Stored data
"""

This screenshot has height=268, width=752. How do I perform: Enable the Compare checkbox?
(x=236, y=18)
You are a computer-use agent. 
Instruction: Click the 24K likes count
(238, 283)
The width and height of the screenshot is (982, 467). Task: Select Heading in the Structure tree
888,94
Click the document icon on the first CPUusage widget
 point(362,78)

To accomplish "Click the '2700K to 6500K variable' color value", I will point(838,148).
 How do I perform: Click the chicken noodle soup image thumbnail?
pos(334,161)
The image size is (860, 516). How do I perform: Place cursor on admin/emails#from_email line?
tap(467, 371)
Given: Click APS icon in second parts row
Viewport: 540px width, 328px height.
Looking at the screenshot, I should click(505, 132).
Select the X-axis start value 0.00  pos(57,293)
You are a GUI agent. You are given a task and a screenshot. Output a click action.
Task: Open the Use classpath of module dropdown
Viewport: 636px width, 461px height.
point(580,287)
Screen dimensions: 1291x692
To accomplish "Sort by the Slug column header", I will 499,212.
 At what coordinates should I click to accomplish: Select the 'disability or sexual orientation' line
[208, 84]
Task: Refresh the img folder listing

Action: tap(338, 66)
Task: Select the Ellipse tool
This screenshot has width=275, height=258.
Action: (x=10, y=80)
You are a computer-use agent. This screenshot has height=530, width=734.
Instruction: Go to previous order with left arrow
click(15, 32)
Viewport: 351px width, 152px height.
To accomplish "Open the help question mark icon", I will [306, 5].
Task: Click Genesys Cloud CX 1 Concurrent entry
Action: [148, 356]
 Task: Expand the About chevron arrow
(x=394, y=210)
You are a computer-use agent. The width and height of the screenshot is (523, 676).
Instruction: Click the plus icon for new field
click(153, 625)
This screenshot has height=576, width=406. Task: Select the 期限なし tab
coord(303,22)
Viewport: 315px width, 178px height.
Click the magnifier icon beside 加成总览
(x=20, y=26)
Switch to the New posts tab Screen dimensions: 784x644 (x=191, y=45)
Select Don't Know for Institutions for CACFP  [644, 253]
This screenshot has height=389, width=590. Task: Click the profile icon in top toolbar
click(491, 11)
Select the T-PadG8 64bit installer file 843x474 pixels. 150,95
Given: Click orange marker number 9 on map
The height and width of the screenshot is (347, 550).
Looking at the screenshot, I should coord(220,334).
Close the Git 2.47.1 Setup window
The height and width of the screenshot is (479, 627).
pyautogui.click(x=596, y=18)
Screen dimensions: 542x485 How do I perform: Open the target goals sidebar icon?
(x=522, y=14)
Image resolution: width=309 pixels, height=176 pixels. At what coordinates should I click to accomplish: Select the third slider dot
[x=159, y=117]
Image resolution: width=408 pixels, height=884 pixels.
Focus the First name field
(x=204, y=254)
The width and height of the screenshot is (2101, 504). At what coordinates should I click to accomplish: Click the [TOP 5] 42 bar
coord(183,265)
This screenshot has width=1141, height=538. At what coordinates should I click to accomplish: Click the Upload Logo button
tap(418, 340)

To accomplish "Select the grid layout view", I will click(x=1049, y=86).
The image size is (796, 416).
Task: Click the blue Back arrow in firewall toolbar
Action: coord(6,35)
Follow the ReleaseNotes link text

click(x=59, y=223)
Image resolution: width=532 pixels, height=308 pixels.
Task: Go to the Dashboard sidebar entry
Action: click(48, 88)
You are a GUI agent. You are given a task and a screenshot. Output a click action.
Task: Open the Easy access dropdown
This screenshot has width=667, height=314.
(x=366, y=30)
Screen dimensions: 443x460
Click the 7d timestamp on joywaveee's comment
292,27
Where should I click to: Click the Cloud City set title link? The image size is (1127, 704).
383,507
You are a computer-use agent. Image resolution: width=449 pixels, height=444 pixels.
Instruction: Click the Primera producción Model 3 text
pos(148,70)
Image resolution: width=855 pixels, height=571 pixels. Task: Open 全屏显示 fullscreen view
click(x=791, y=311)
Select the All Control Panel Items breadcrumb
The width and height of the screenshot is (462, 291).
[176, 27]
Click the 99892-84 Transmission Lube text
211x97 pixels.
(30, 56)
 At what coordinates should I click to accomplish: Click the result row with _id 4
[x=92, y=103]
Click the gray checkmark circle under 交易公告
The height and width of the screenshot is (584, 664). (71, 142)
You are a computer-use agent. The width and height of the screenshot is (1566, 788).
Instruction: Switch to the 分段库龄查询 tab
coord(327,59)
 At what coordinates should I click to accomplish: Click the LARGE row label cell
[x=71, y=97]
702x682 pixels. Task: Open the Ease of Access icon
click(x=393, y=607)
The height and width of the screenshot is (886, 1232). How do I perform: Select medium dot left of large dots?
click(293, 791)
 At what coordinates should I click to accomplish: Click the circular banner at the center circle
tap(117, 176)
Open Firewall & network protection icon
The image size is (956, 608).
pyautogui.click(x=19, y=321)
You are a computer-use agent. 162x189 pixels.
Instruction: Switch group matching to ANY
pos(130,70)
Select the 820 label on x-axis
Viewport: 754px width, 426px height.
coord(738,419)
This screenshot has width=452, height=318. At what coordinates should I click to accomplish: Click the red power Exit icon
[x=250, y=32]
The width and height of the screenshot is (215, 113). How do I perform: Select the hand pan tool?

"""

# ASSIGNMENT
Using the entries above, quote each line verbatim from the first through the line that contains "Given: Click APS icon in second parts row".

# RESPONSE BELOW
This screenshot has height=268, width=752. How do I perform: Enable the Compare checkbox?
(x=236, y=18)
You are a computer-use agent. 
Instruction: Click the 24K likes count
(238, 283)
The width and height of the screenshot is (982, 467). Task: Select Heading in the Structure tree
888,94
Click the document icon on the first CPUusage widget
 point(362,78)

To accomplish "Click the '2700K to 6500K variable' color value", I will point(838,148).
 How do I perform: Click the chicken noodle soup image thumbnail?
pos(334,161)
The image size is (860, 516). How do I perform: Place cursor on admin/emails#from_email line?
tap(467, 371)
Given: Click APS icon in second parts row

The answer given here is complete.